*** EXERCISE DATA ***
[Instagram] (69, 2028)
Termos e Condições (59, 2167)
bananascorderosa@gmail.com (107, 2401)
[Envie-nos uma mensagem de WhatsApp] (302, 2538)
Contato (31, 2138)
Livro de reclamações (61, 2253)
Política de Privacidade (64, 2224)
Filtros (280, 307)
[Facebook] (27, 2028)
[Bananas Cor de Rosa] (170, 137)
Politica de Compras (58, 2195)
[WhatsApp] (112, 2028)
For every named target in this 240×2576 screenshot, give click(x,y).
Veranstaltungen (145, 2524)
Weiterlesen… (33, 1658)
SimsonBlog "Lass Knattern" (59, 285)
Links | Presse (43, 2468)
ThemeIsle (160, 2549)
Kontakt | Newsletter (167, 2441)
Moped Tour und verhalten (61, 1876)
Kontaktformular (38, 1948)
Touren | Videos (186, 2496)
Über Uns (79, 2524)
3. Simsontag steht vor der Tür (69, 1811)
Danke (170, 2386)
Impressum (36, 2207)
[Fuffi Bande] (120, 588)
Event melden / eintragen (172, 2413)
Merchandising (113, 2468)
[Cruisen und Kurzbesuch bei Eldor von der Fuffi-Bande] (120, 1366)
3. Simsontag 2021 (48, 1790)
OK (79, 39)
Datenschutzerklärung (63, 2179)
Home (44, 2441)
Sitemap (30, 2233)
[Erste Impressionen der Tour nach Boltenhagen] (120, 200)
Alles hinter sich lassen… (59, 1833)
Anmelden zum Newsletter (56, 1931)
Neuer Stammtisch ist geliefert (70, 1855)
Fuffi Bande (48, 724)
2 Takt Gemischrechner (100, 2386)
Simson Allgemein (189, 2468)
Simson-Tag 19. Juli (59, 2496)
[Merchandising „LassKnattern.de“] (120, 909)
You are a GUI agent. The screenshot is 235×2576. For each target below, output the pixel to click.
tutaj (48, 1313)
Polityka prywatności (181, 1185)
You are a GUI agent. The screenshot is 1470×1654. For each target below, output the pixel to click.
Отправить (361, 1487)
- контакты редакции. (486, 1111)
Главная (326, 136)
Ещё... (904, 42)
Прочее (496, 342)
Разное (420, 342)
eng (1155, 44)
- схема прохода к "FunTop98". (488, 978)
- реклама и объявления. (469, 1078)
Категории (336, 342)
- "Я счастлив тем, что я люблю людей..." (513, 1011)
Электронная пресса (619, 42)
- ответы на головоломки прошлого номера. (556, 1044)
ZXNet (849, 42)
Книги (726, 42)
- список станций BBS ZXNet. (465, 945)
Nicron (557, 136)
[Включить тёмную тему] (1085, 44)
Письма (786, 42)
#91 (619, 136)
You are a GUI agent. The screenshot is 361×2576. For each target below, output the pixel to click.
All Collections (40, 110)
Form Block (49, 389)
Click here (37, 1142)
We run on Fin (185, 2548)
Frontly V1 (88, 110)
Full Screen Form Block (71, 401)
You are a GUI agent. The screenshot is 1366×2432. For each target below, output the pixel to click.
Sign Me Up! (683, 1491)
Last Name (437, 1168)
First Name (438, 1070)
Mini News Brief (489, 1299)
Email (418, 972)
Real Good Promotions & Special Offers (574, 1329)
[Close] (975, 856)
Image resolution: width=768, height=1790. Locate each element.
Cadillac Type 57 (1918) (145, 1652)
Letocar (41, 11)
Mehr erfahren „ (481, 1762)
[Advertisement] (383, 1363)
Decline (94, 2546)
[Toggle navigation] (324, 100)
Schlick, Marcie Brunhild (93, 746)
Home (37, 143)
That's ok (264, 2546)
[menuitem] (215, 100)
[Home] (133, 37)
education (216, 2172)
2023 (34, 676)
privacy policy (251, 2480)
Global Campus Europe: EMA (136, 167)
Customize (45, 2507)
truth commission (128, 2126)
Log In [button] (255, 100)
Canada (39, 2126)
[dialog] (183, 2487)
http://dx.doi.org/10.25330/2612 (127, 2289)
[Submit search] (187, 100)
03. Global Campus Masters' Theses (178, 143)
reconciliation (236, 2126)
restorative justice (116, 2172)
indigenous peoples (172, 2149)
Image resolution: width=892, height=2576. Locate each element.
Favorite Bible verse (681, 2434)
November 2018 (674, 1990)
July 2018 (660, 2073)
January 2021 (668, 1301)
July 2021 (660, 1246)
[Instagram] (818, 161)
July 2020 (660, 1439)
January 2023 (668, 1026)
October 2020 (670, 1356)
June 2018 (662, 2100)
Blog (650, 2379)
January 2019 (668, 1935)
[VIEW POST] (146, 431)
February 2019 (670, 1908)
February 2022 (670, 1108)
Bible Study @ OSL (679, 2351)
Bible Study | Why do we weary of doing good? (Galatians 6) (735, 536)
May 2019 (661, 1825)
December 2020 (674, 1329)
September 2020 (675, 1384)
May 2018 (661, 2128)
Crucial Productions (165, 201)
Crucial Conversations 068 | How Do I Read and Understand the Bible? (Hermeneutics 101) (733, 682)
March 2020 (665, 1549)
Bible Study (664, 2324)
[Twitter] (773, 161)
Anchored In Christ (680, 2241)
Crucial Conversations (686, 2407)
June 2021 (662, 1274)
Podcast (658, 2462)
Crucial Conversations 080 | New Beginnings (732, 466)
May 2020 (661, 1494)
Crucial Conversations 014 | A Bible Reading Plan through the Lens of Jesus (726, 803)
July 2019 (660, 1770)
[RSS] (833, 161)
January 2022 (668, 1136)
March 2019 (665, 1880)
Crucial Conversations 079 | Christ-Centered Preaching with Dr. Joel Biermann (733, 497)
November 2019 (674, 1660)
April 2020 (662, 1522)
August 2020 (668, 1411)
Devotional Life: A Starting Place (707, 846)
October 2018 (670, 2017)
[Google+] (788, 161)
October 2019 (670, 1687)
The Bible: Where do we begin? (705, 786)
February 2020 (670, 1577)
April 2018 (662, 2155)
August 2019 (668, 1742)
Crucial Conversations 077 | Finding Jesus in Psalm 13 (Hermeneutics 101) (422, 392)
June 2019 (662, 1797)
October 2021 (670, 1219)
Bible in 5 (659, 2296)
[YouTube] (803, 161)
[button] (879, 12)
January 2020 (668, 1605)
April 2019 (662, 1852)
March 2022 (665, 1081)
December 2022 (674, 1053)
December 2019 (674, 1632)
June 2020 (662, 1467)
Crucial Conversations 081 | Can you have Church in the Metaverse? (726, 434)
*** End of EXERCISE DATA ***
**ACTION ITEM**
Each entry above needs to be returned exactly as written.

**ANSWER BOX**
[Instagram] (69, 2028)
Termos e Condições (59, 2167)
bananascorderosa@gmail.com (107, 2401)
[Envie-nos uma mensagem de WhatsApp] (302, 2538)
Contato (31, 2138)
Livro de reclamações (61, 2253)
Política de Privacidade (64, 2224)
Filtros (280, 307)
[Facebook] (27, 2028)
[Bananas Cor de Rosa] (170, 137)
Politica de Compras (58, 2195)
[WhatsApp] (112, 2028)
For every named target in this 240×2576 screenshot, give click(x,y).
Veranstaltungen (145, 2524)
Weiterlesen… (33, 1658)
SimsonBlog "Lass Knattern" (59, 285)
Links | Presse (43, 2468)
ThemeIsle (160, 2549)
Kontakt | Newsletter (167, 2441)
Moped Tour und verhalten (61, 1876)
Kontaktformular (38, 1948)
Touren | Videos (186, 2496)
Über Uns (79, 2524)
3. Simsontag steht vor der Tür (69, 1811)
Danke (170, 2386)
Impressum (36, 2207)
[Fuffi Bande] (120, 588)
Event melden / eintragen (172, 2413)
Merchandising (113, 2468)
[Cruisen und Kurzbesuch bei Eldor von der Fuffi-Bande] (120, 1366)
3. Simsontag 2021 (48, 1790)
OK (79, 39)
Datenschutzerklärung (63, 2179)
Home (44, 2441)
Sitemap (30, 2233)
[Erste Impressionen der Tour nach Boltenhagen] (120, 200)
Alles hinter sich lassen… (59, 1833)
Anmelden zum Newsletter (56, 1931)
Neuer Stammtisch ist geliefert (70, 1855)
Fuffi Bande (48, 724)
2 Takt Gemischrechner (100, 2386)
Simson Allgemein (189, 2468)
Simson-Tag 19. Juli (59, 2496)
[Merchandising „LassKnattern.de“] (120, 909)
You are a GUI agent. The screenshot is 235×2576. For each target below, output the pixel to click.
tutaj (48, 1313)
Polityka prywatności (181, 1185)
You are a GUI agent. The screenshot is 1470×1654. For each target below, output the pixel to click.
Отправить (361, 1487)
- контакты редакции. (486, 1111)
Главная (326, 136)
Ещё... (904, 42)
Прочее (496, 342)
Разное (420, 342)
eng (1155, 44)
- схема прохода к "FunTop98". (488, 978)
- реклама и объявления. (469, 1078)
Категории (336, 342)
- "Я счастлив тем, что я люблю людей..." (513, 1011)
Электронная пресса (619, 42)
- ответы на головоломки прошлого номера. (556, 1044)
ZXNet (849, 42)
Книги (726, 42)
- список станций BBS ZXNet. (465, 945)
Nicron (557, 136)
[Включить тёмную тему] (1085, 44)
Письма (786, 42)
#91 (619, 136)
You are a GUI agent. The screenshot is 361×2576. For each target below, output the pixel to click.
All Collections (40, 110)
Form Block (49, 389)
Click here (37, 1142)
We run on Fin (185, 2548)
Frontly V1 (88, 110)
Full Screen Form Block (71, 401)
You are a GUI agent. The screenshot is 1366×2432. For each target below, output the pixel to click.
Sign Me Up! (683, 1491)
Last Name (437, 1168)
First Name (438, 1070)
Mini News Brief (489, 1299)
Email (418, 972)
Real Good Promotions & Special Offers (574, 1329)
[Close] (975, 856)
Image resolution: width=768, height=1790. Locate each element.
Cadillac Type 57 (1918) (145, 1652)
Letocar (41, 11)
Mehr erfahren „ (481, 1762)
[Advertisement] (383, 1363)
Decline (94, 2546)
[Toggle navigation] (324, 100)
Schlick, Marcie Brunhild (93, 746)
Home (37, 143)
That's ok (264, 2546)
[menuitem] (215, 100)
[Home] (133, 37)
education (216, 2172)
2023 (34, 676)
privacy policy (251, 2480)
Global Campus Europe: EMA (136, 167)
Customize (45, 2507)
truth commission (128, 2126)
Log In [button] (255, 100)
Canada (39, 2126)
[dialog] (183, 2487)
http://dx.doi.org/10.25330/2612 (127, 2289)
[Submit search] (187, 100)
03. Global Campus Masters' Theses (178, 143)
reconciliation (236, 2126)
restorative justice (116, 2172)
indigenous peoples (172, 2149)
Image resolution: width=892, height=2576. Locate each element.
Favorite Bible verse (681, 2434)
November 2018 (674, 1990)
July 2018 (660, 2073)
January 2021 (668, 1301)
July 2021 (660, 1246)
[Instagram] (818, 161)
July 2020 (660, 1439)
January 2023 (668, 1026)
October 2020 (670, 1356)
June 2018 (662, 2100)
Blog (650, 2379)
January 2019 (668, 1935)
[VIEW POST] (146, 431)
February 2019 (670, 1908)
February 2022 (670, 1108)
Bible Study @ OSL (679, 2351)
Bible Study | Why do we weary of doing good? (Galatians 6) (735, 536)
May 2019 (661, 1825)
December 2020 (674, 1329)
September 2020 (675, 1384)
May 2018 (661, 2128)
Crucial Productions (165, 201)
Crucial Conversations 068 | How Do I Read and Understand the Bible? (Hermeneutics 101) (733, 682)
March 2020 (665, 1549)
Bible Study (664, 2324)
[Twitter] (773, 161)
Anchored In Christ (680, 2241)
Crucial Conversations (686, 2407)
June 2021 (662, 1274)
Podcast (658, 2462)
Crucial Conversations 080 | New Beginnings (732, 466)
May 2020 (661, 1494)
Crucial Conversations 014 | A Bible Reading Plan through the Lens of Jesus (726, 803)
July 2019 (660, 1770)
[RSS] (833, 161)
January 2022 (668, 1136)
March 2019 (665, 1880)
Crucial Conversations 079 | Christ-Centered Preaching with Dr. Joel Biermann (733, 497)
November 2019 (674, 1660)
April 2020 (662, 1522)
August 2020 (668, 1411)
Devotional Life: A Starting Place (707, 846)
October 2018 (670, 2017)
[Google+] (788, 161)
October 2019 (670, 1687)
The Bible: Where do we begin? (705, 786)
February 2020 (670, 1577)
April 2018 (662, 2155)
August 2019 (668, 1742)
Crucial Conversations 077 | Finding Jesus in Psalm 13 (Hermeneutics 101) (422, 392)
June 2019 (662, 1797)
October 2021 (670, 1219)
Bible in 5 (659, 2296)
[YouTube] (803, 161)
[button] (879, 12)
January 2020 (668, 1605)
April 2019 (662, 1852)
March 2022 (665, 1081)
December 2022 (674, 1053)
December 2019 (674, 1632)
June 2020 (662, 1467)
Crucial Conversations 081 | Can you have Church in the Metaverse? (726, 434)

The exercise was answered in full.